A Place called Winter (Shortlisted for the 2015 Costa Novel Award)
“When a thing has always been forbidden and must live in darkness and silence, it’s hard to know what it might be, if allowed to thrive.”
Patrick Gale’s talent for creating sympathetic characters who survive in dire circumstances is at its best in A Place Called Winter, his most recent novel, set in Edwardian England and the prairie lands of Canada. The cover itself reveals Gale’s passion for painting extraordinary landscapes which reflect his characters, allowing them to fully develop and play out their dramas. The story of Old Harrovian Harry Cane is rolled out during the period immediately preceding the Great War, in the harsh environment of the as-yet barely settled territories, torn from the hands of the Cree Indians, where a parcel of land passes to settler ownership after he has cultivated it for three years.
Blackmailed by his middle class brother-in-law, Harry Cane (Hurry Cane to his former school friends) leaves England, abandoning a wife and daughter and his life of moneyed indolence, to try to make a living as a farmer in the New World. Here, Gale’s sense of place lies in the detail, evidence of the author’s intense research into the exhausting work of the settler farmer: the bell tent in which he must begin his isolated existence, the bareness of the hut he must build with his own hands, and the starkness of the unbroken earth he must tame for his own purposes. Even the name of the settlement, Winter (a real place), draws the reader further into Gale’s world of vast horizons and equally vast possibilities.
This beautifully written and most engaging story, although full of personal tragedy, is ultimately one of hope – of hope for happiness and looking to the future – in a deeply compassionate and intelligent way. Indeed, it reflects the current Zeitgeist in its subtle and clever development and characterisations. In the lonely and sometimes desperate circumstances which face these inhabitants of rural Canada in the early 20th Century, the problems with which the Western World has struggled in very recent years – the place of homosexuality in society, attitudes to transgender individuals (“two-souls”, as they are known in Cree Indian tradition), attitudes to restructured families, to domestic abuse, to death and mental health issues, to racism and colonialism – are dealt with in this place where survival itself must remain the prime objective, as if they are quite simply issues to be approached in a low-key and pragmatic way within the family, relatively untroubled by the views and laws of the outside world.
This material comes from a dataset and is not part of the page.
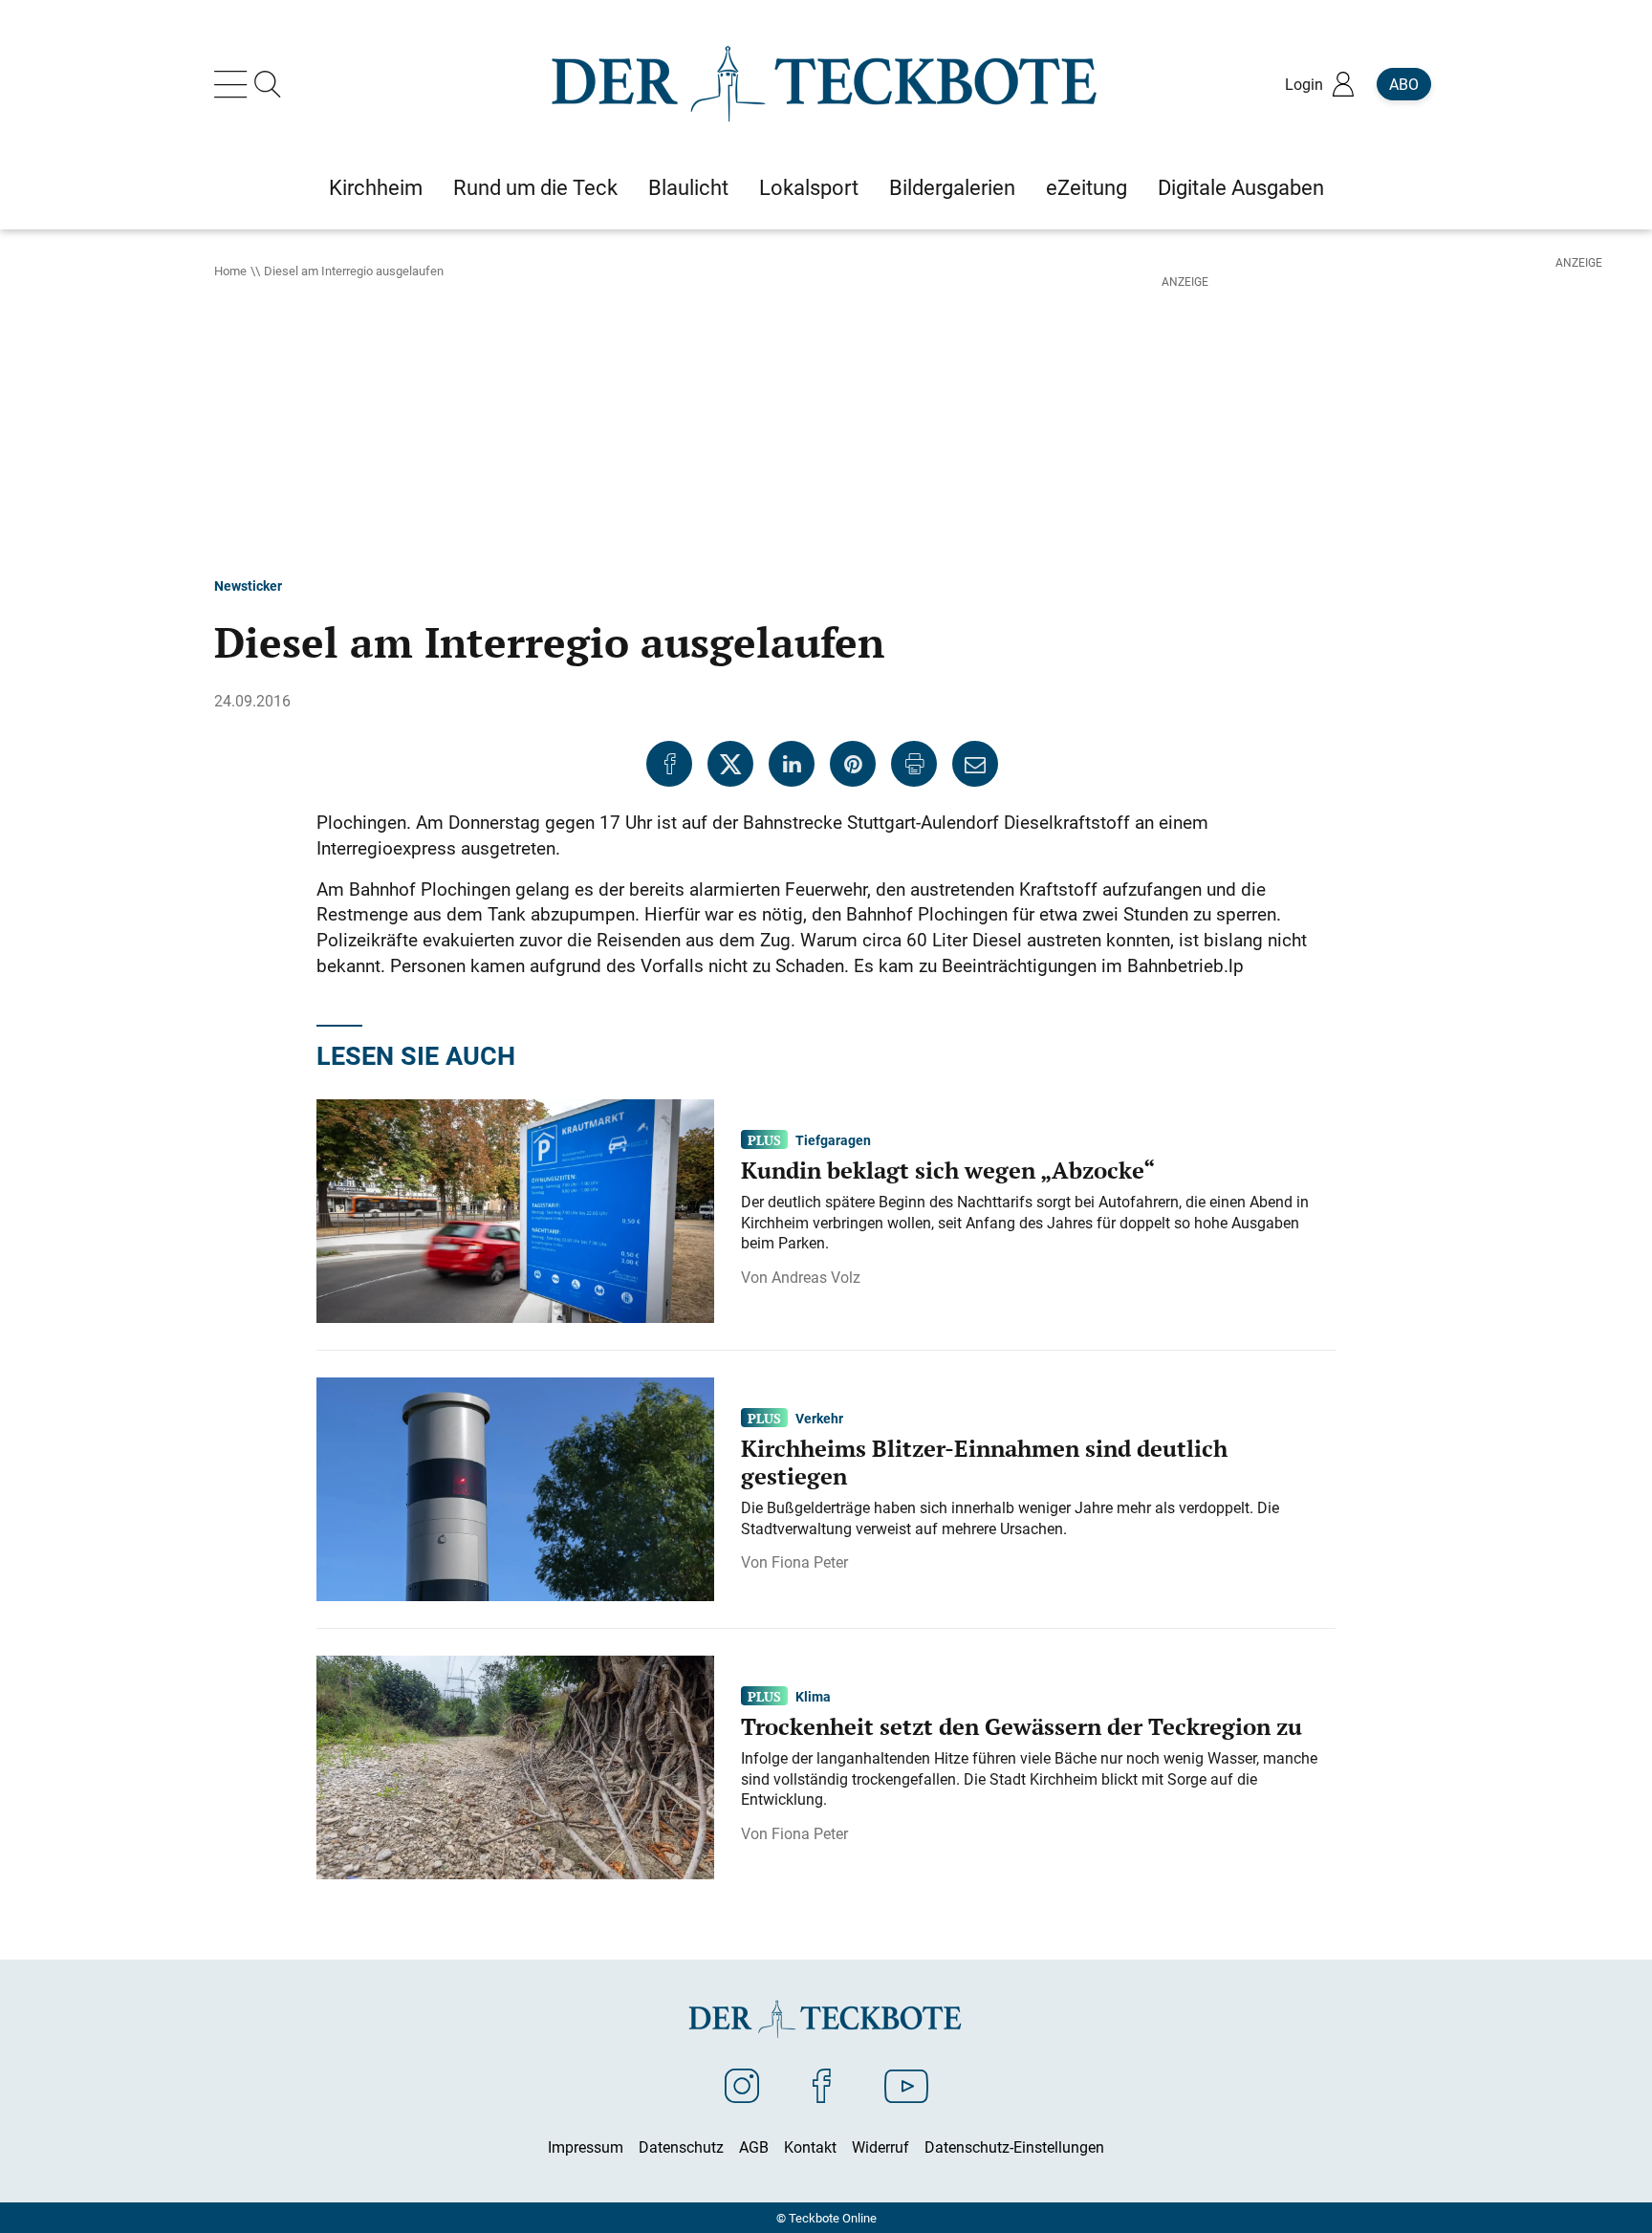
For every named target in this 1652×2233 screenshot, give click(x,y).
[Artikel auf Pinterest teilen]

The sensitivity with which Gale approaches and develops his themes may be explained, in part, by the fact that his tale is based (“loosely”, according to the author) on the mystery surrounding his great-grandfather, who disappeared over the horizon in the direction of Canada in the first decade of the last century. Even his name remains unchanged in the novel, as do the names of female characters from the fictional Harry Cane’s life in England: Aunt Pattie, the gaiety dancer and actress is based on Gale’s Great-Aunt Pattie and the snobbish Mrs Wells is based on his own grandmother, Winnifred Wells. Evil, in the guise of the Danish land agent, Troels, appears at every juncture, causing misery and chaos, but is ultimately defeated by Harry Cane in a kind of “Crime and Punishment” scenario. This reader suspects that Troels may well be the only character in the novel not based on a member of Gale’s own family.
The episodic format of this book allows the story of the gentle Harry Cane’s breakdown and his incarceration in a psychiatric hospice to break up the slower development of the tale of his final recognition of his own identity in an age when little or no acceptable language existed to express the emotions he experiences As this profoundly personal narrative unfolds, Gale’s reader becomes more and more aware of the writer’s desire to create a deeper appreciation of the social progress which is one of the great triumphs of our own century.